Check the libevent as an alternative. Limited number of threads you would likely need only for sendfile(). And the number should be limited, since otherwise you would kill the throughput with the disk seeks.

If I have lots of CPU cores available should I just create as many threads or forked processes and set them to run on each processor core?

No. Disks are most affected by the seeks. (Have I repeated that sufficient number of time?) And if you would have many autonomous reading threads, you would lose the possibility to control IO which is sent to the disk.

Consider the worst case. All read()s has to go to the disk == more threads, more disk seeks.

Consider the best case. All read()s are served from the cache == no IO at all. Then you are working at speed of the RAM and probably do not need threads at all (RAM is faster than network).

What about locking etc. I'd like some design suggestions. I suspect my main bottleneck is going to be Disk I/O but nonetheless...

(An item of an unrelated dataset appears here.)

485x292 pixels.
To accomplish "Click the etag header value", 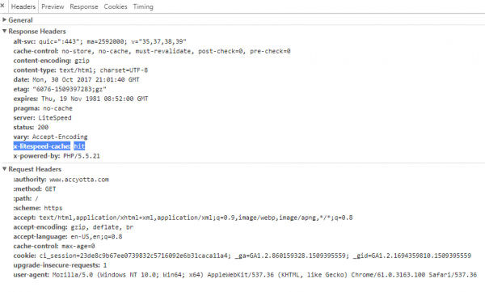I will click(70, 89).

That is a question with very very long answer which isn't going to fit here (nor I have the time to write). And it also depends largely how much data you are going to serve, what kind of storage you are using and how you access the storage.

If we take SSD as a storage, then any dumb design (like starting a thread for every client) would work fine. If you have real spinning media in the back-end, then you have to slice and queue the IO requests from clients, trying to avoid starving clients on one side and on another side schedule IO in a way to cause least possible amount of seeks.

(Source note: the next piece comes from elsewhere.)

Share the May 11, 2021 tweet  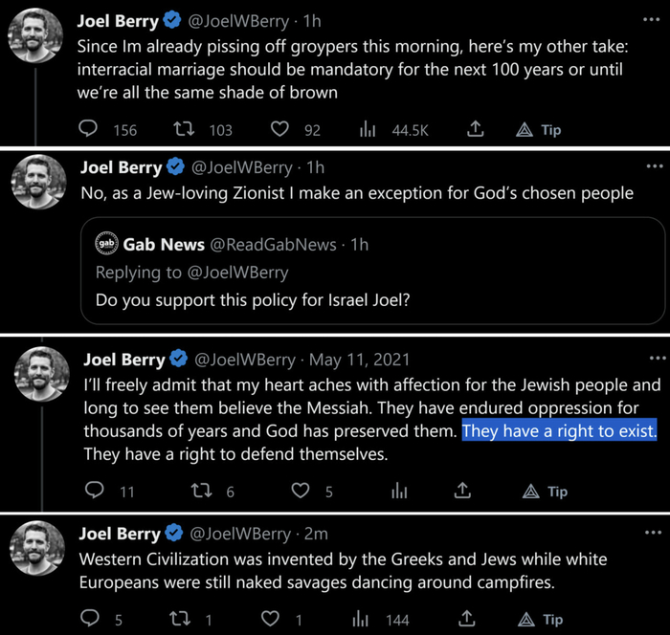tap(462, 491)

I personally would have started with simple single-threaded design having poll() (or boost.asio or libevent) in the main loop. If data are cached then there is no point to start a new thread. If data has to be fetched from the disk, single-thread-ness would ensure that I avoid seeks. Fill socket buffer with read data and change waiting to POLLOUT mode to know when the client has consumed the data and ready to receive the next chunk. That means I would have at least three types of sockets in the main loop: listening socket, client socket I'm waiting request from, client socket I'm waiting for become write-able again.

I want a good design up front withough much rework later.

Ah... sweet dreams......

Dummy00001
Thanks for the pointers. I guess the answer is never that simple, so I'll start with a simple solution and see how it performs.
Matt H
A: 

Do the simplest thing that could possibly work, as it sounds like even that is likely to have no performance problems that you can fix in your code.

One thread per client sounds good, it makes programming as simple as possible. Ideally don't write a custom file server at all, but use an already-existing one - http, rsync etc. Rsync protocol is good for many small files as it supports pipelining.

Having 250 threads really is no problem - indeed, 1000 would be fine too.

Depending on whether the files fit in ram, and how fast your IO is, you may bottleneck on the network. If your network is just 1-2Gbit/sec, it seems likely that your storage can beat it on sequential IO, so the network will be a bottleneck.

MarkR
Thanks, I think the network will definitely be the bottleneck. I can't use existing protocols. This is all custom for good reasons.